Escobar Inc. introduced an motion towards that call earlier than the Basic Courtroom of the European Union. The Courtroom upholds the refusal to register the commerce mark Pablo Escobar.

Choice

The Courtroom resolve that the identify Pablo Escobar might not be registered as an EU commerce mark as the general public would affiliate it with drug trafficking and narco-terrorism.

Based on the Courtroom, EUIPO might rely, in its evaluation, on the notion of affordable Spaniards, with common sensitivity and tolerance thresholds and who share the indivisible and common values on which the European Union is based (human dignity, freedom, equality and solidarity, and the rules of democracy and the rule of legislation and the best to life and bodily integrity).

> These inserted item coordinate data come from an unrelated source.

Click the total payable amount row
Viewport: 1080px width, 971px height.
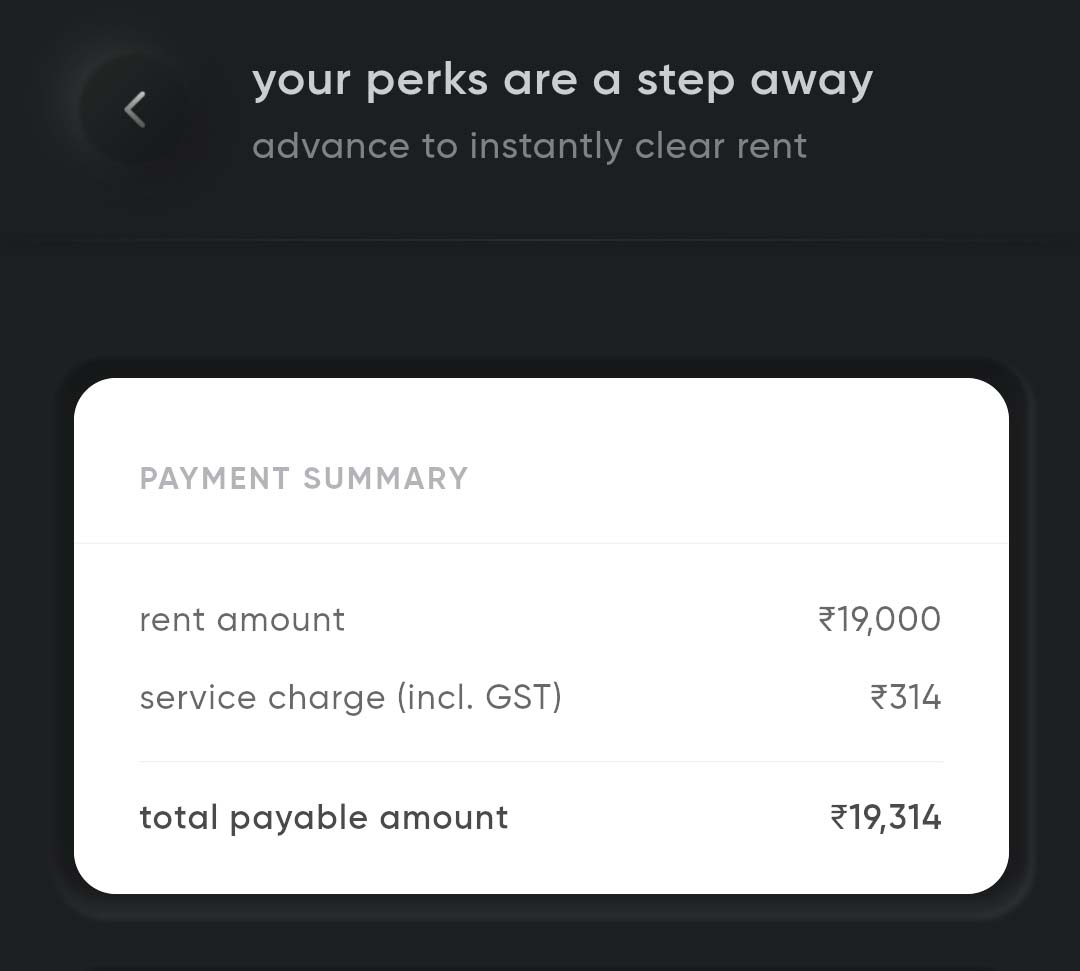540,817
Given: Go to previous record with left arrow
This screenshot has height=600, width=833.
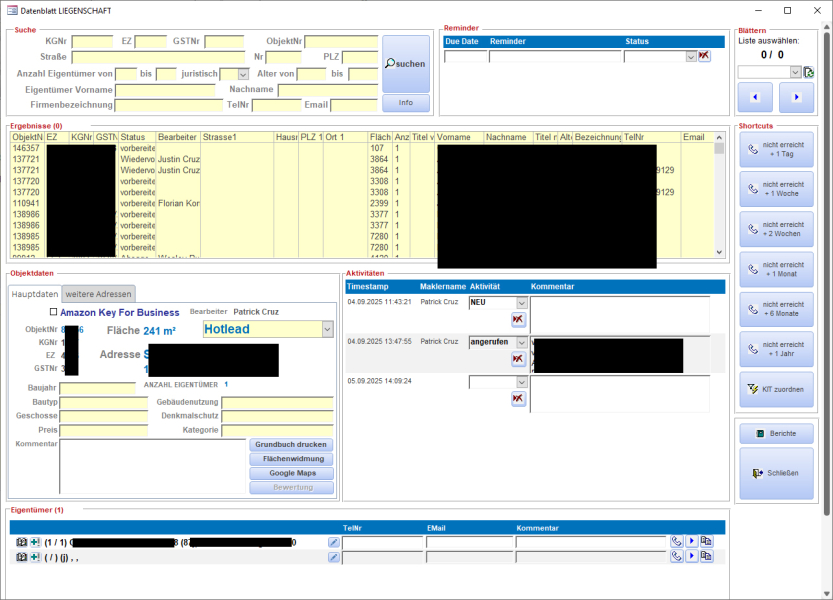Looking at the screenshot, I should tap(755, 97).
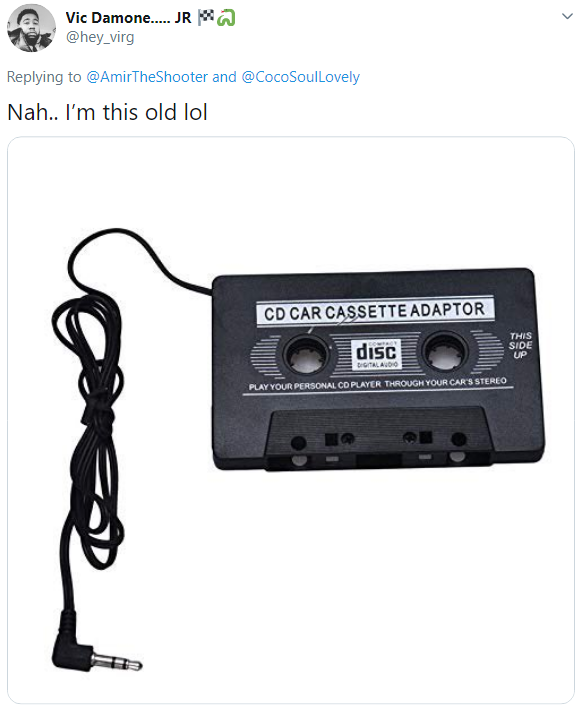Click the word 'and' between reply handles
The height and width of the screenshot is (712, 582).
(x=224, y=77)
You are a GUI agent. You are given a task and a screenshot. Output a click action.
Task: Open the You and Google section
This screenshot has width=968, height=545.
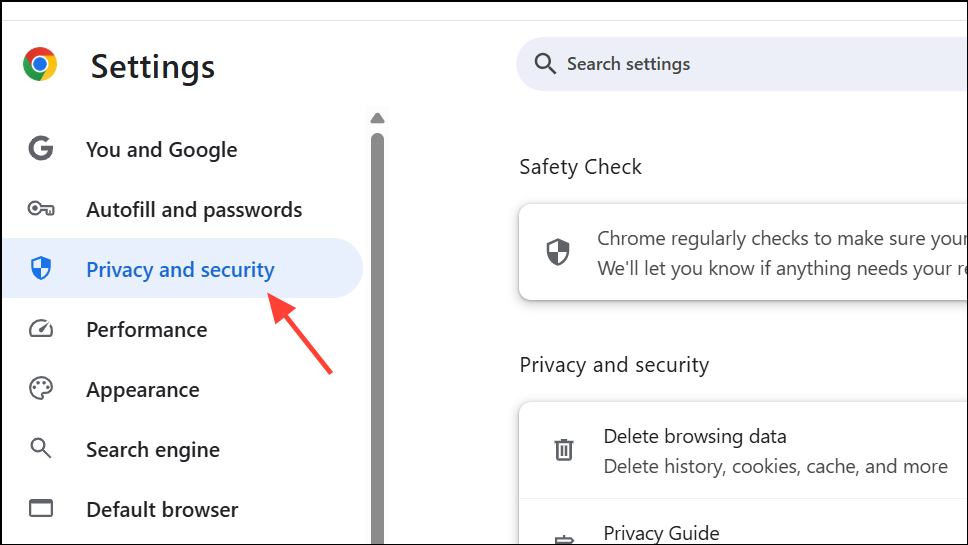click(162, 149)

EUIPO accurately discovered that these individuals would affiliate the identify of Pablo Escobar with drug trafficking and narco-terrorism and with the crimes and struggling ensuing therefrom, somewhat than along with his attainable good deeds in favour of the poor in Colombia.

For the Courtroom, the commerce mark would due to this fact be perceived as operating counter to the elemental values and ethical requirements prevailing inside Spanish society.

The Courtroom provides that Pablo Escobar’s basic proper to the presumption of innocence has not been infringed as a result of, despite the fact that he was by no means criminally convicted,, he’s publicly perceived in Spain as an emblem of organised crime chargeable for quite a few crimes.


[1] Council Choice 2014/145/CFSP of 17 March 2014 regarding restrictive measures in respect of actions undermining or threatening the territorial integrity, sovereignty and independence of Ukraine (OJ 2022 L 78, p. 16)

[2] Based on Article 2(1)(a) of Choice 2014/145: “1. All funds and financial sources belonging to, or owned, held or managed by: (a) pure individuals chargeable for, supporting or implementing actions or insurance policies which undermine or threaten the territorial integrity, sovereignty and independence of Ukraine, or stability or safety in Ukraine, or which hinder the work of worldwide organisations in Ukraine;”

[3] Based on Article 2(1)(d) of Choice 2014/145 supplies: : “1. All funds and financial sources belonging to, or owned, held or managed by: (d) pure or authorized individuals, entities or our bodies supporting, materially or financially, or benefitting from Russian decision-makers chargeable for the annexation of Crimea or the destabilisation of Ukraine;”

[4] Judgement of 12 November 2013, North Drilling v. Council, T 552/12, not printed, EU:T:2013:590, p. 25.

[5] Judgement of 18 July 2013, Fee v. Kadi, C-584/10 P, C 593/10 P e C 595/10 P, EU:C:2013:518, p. 119.

[6] Judgement of 30 November 2016, Rotenberg v. Council, T- 720/14, EU:T:2016:689, p. 74.